José
Je tiens à préciser par avance que l’histoire qui suit est rigoureusement authentique, les noms des (en l’occurrence du) participants et des lieux n’ont pas été changés parce que c’est plus drôle et qu’ils permettront aux protagonistes et témoins de se reconnaître et de jouir encore, 35 ans après, de cette gloire qui les a un temps auréolée.
L’histoire se déroule entre Genay, petite commune du Rhône où il ne se passe pas grand-chose et St André de Corcy, luxuriant village de l’Ain, où il ne se passe rien. Nous sommes au début des années 80, la jeunesse désœuvrée traîne son ennui à dos de mobylette. 103 SP, Ciao Vespa de Piago sillonnent les routes de France comme on dit au JT de Jean-Pierre Pernaut.
Customisées, trafiquées, équipées de guidons torsadés et chromés, de sissy bar en fer à béton, gonflées aux stéroïdes des kits Polini, ces 49.9 n’ont rien à envier aux Harley Davidson, excepté… Tout en fait. Mais en attendant d’avoir le permis et de se payer une Renault 12, il faut bien, le samedi soir venu, naviguer de fêtes des conscrits en bals des pompiers. Une manière de marathon de la bringue.
Salle des fêtes communale de Genay : température 26°. L’air est moite. Il est bientôt 22h30. C’est là qu’apparaît notre héros : José Pereira, ivre de marquisette et de frustration adolescente.
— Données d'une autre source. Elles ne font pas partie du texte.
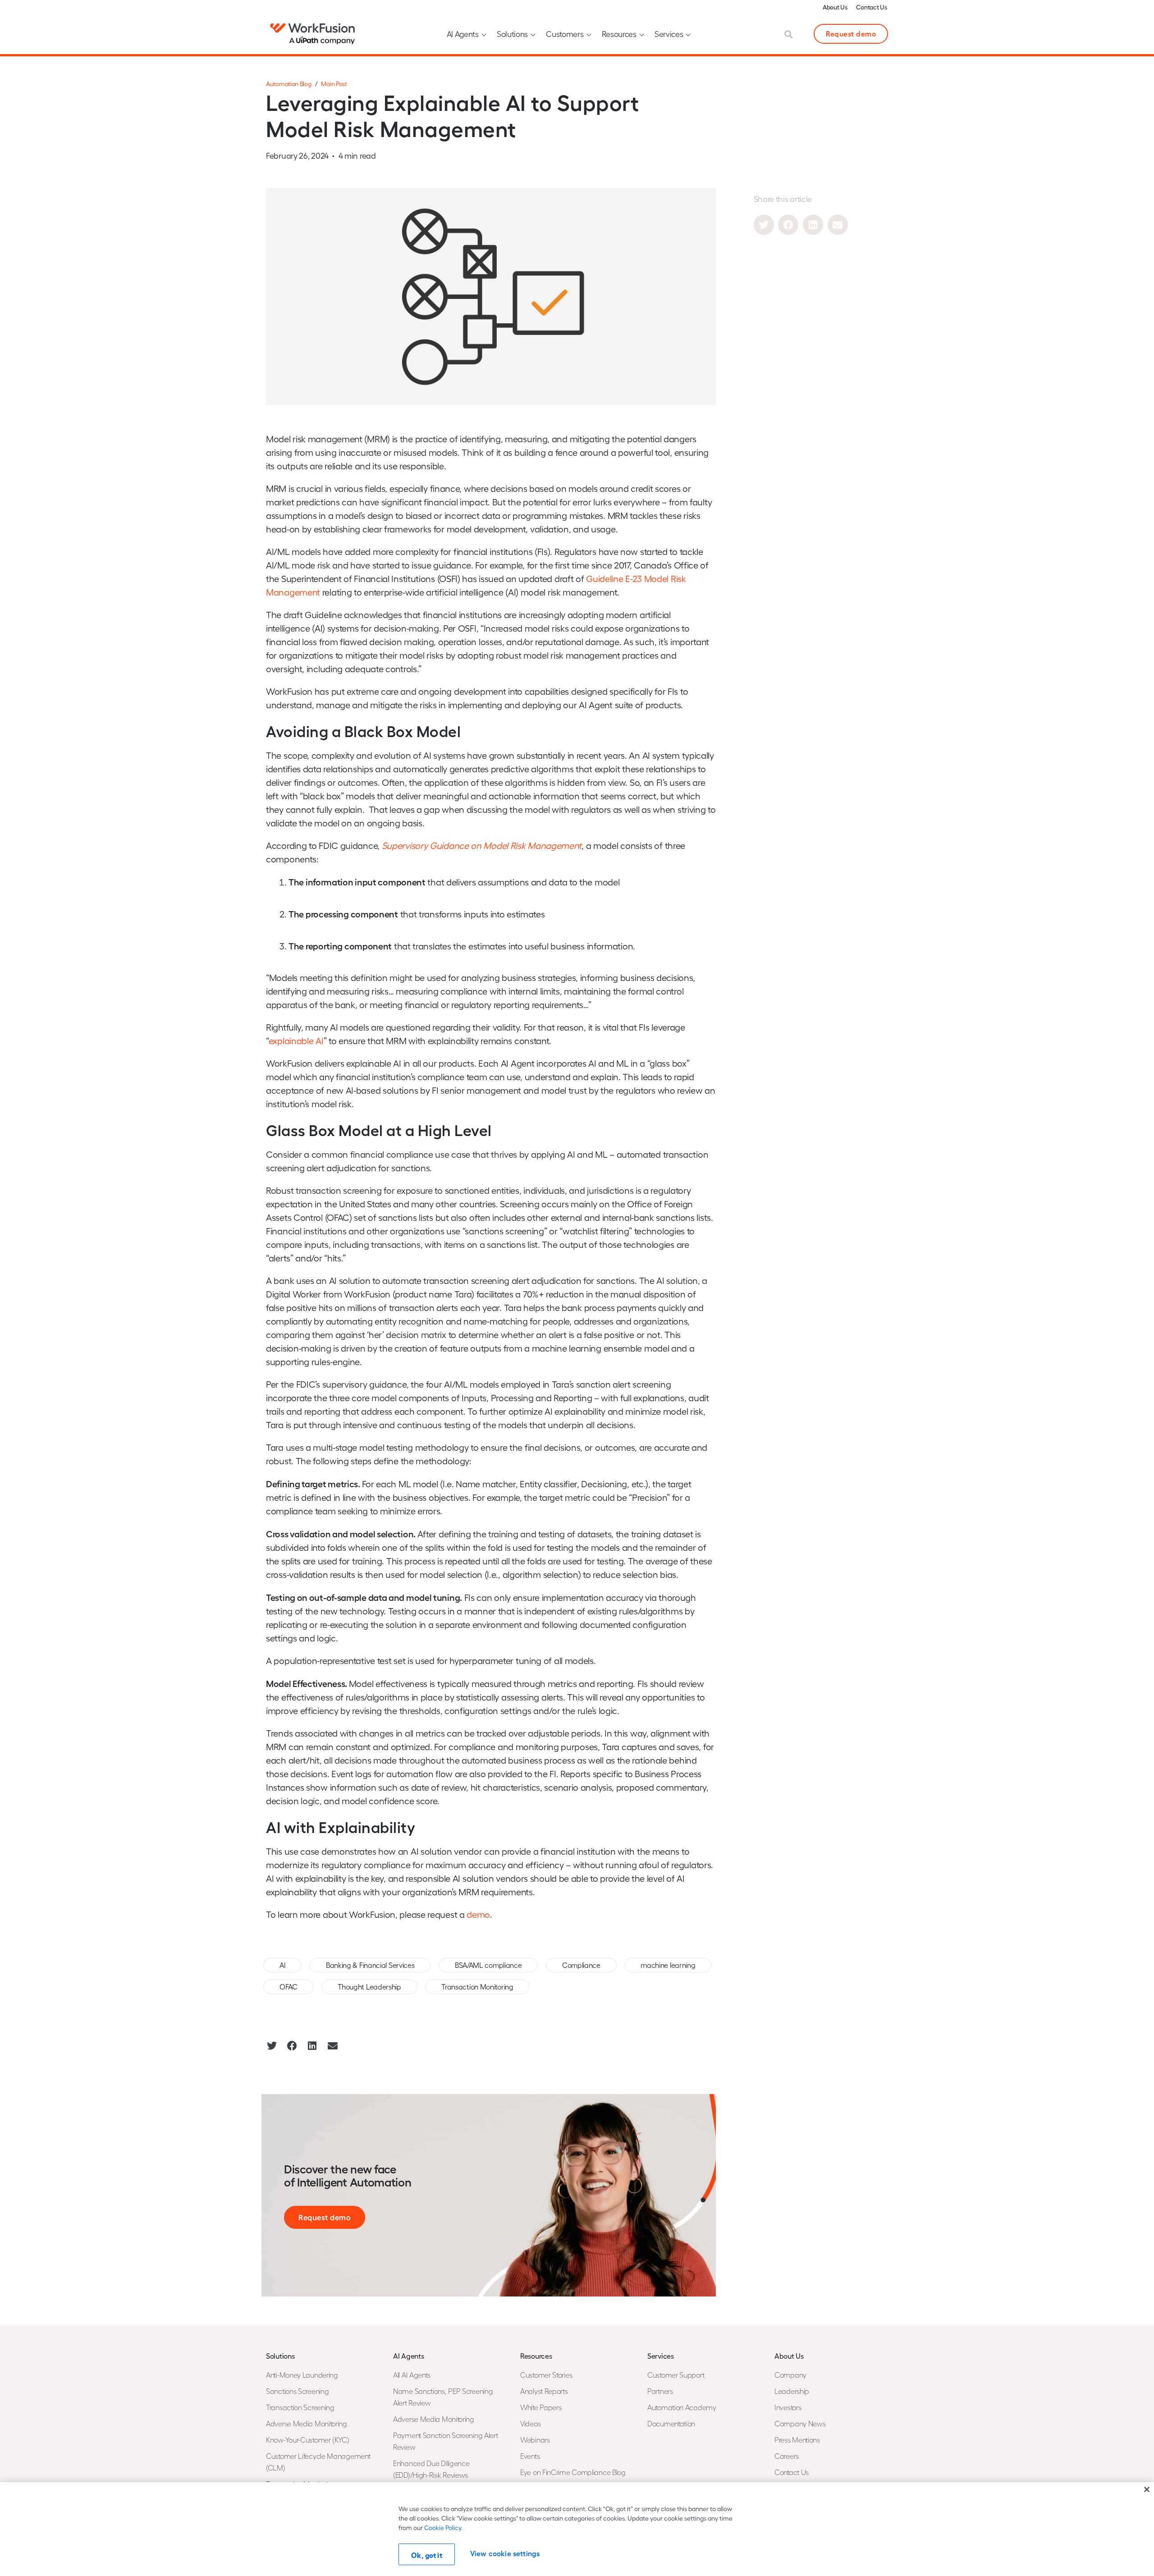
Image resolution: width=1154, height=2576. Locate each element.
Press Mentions (797, 2439)
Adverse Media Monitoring (306, 2423)
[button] (764, 225)
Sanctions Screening (297, 2391)
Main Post (334, 83)
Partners (660, 2391)
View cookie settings (505, 2553)
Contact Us (871, 6)
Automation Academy (681, 2407)
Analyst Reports (544, 2391)
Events (530, 2456)
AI (282, 1965)
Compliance (581, 1965)
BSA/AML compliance (488, 1965)
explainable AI (296, 1040)
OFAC (288, 1986)
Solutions (512, 33)
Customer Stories (546, 2374)
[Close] (1146, 2489)
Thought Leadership (369, 1986)
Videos (530, 2423)
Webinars (535, 2439)
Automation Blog (288, 83)
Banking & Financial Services (370, 1965)
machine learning (668, 1965)
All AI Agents (411, 2374)
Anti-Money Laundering (302, 2374)
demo (478, 1914)
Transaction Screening (300, 2407)
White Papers (540, 2407)
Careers (786, 2456)
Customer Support (675, 2374)
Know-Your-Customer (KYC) (307, 2439)
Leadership (791, 2391)
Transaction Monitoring (477, 1986)
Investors (787, 2407)
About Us (835, 6)
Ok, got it (426, 2554)
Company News (799, 2423)
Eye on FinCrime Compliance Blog (573, 2472)
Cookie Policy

Il vient d’essuyer un énième refus de la gente féminine incarnée par Corinne, précédemment 1ère dauphine au concours de Miss Beaujolais. La belle Corinne, pas trop enthousiasmée à l’idée de rouler des pelles à José, l’éconduit sans ménagement. Repris par l’orchestre Taib Trumpet, l’été indien de Joe Dassin sonnera le glas des prétentions hormonales de José.
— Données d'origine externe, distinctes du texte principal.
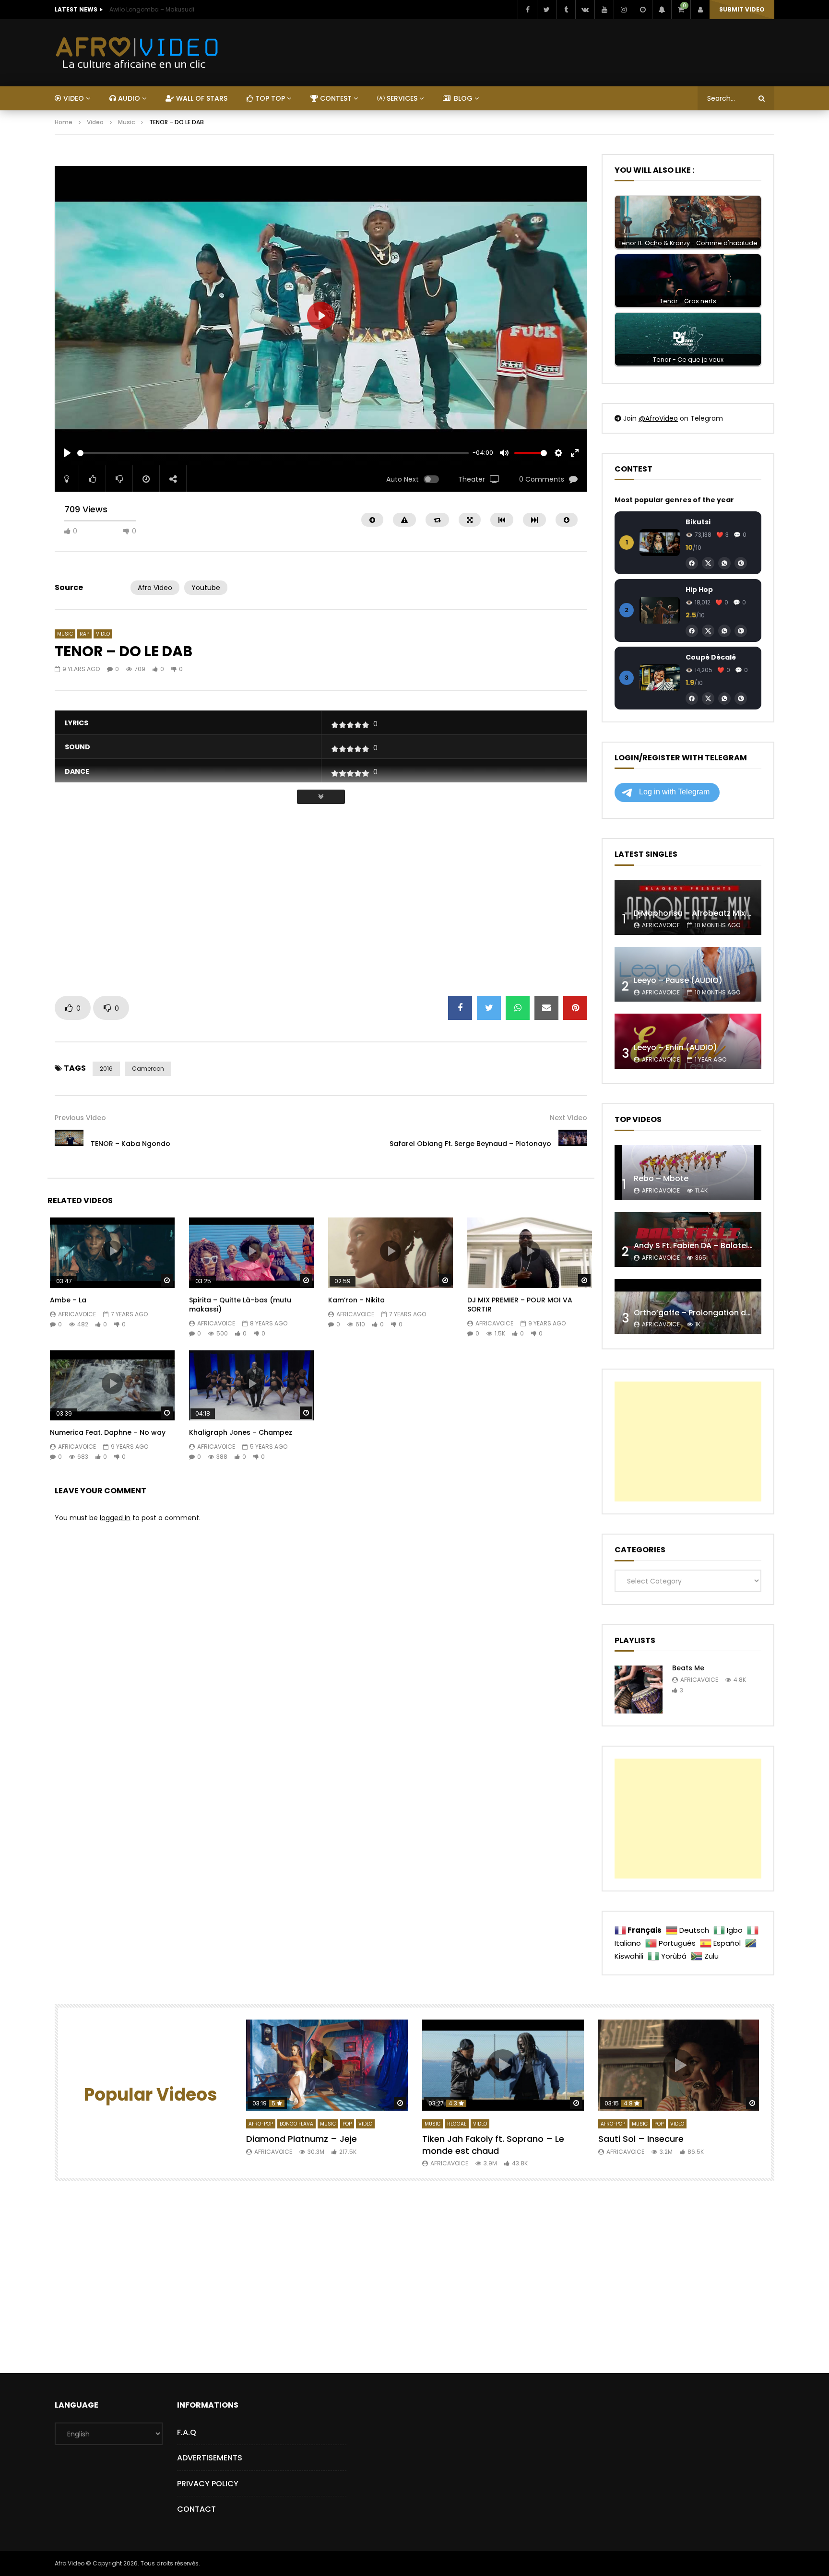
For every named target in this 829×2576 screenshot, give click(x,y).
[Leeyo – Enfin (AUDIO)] (688, 1041)
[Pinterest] (740, 563)
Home (63, 122)
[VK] (584, 9)
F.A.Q (186, 2432)
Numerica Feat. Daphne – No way (108, 1432)
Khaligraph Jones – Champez (240, 1432)
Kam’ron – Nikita (356, 1300)
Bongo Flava (296, 2123)
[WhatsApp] (724, 563)
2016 (106, 1068)
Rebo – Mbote (661, 1178)
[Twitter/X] (708, 563)
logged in (115, 1518)
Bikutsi (698, 522)
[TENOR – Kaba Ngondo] (69, 1144)
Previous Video (80, 1118)
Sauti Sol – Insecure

Se souvenant alors qu’on donne un bal monté à St André, il enfourche son fier destrier, une vieille mobylette bleue empruntée à son daron. La plaine de l’Ain, chichement éclairée par une lune radine, laisse courir sur sa platitude des brouillards glacés et le brélon de José, zigzaguant au gré des embardées éthyliques de son pilote.
Il est triste José, et en colère aussi. Va leur faire payer aux crétins de St André, distribuer de la gifle d’apprenti maçon et pocher deux trois yeux. Parce qu’il est sans peur José. Et complètement bourré. Aussi, lorsqu’il voit arriver en face de lui deux phares de mobylettes dans la brume, l’impétueux se dit qu’il va leur foutre la trouille de leur vie à ces cons ! Passer à fond les ballons entre les deux bécanes en hurlant, Moïse rural scindant les flots motorisés…
Ce qui sauva la vie de José, c’est que le conducteur de la camionnette qu’il venait de percuter était pratiquement à l’arrêt. Alerté par la conduite erratique de la mob, le brave paysan n’avait pu que freiner sans pouvoir éviter le choc frontal.
De la mobylette il ne resta rien, si ce n’est le souvenir des virées entre potes, la descente de Poleymieux à Curis sans freiner, les journées à regarder les filles au bord de l’écluse.
José passa quelques semaines à l’hôpital, souffrant de quelques fractures et d’une honte tenace. Corinne ne vint même pas le voir…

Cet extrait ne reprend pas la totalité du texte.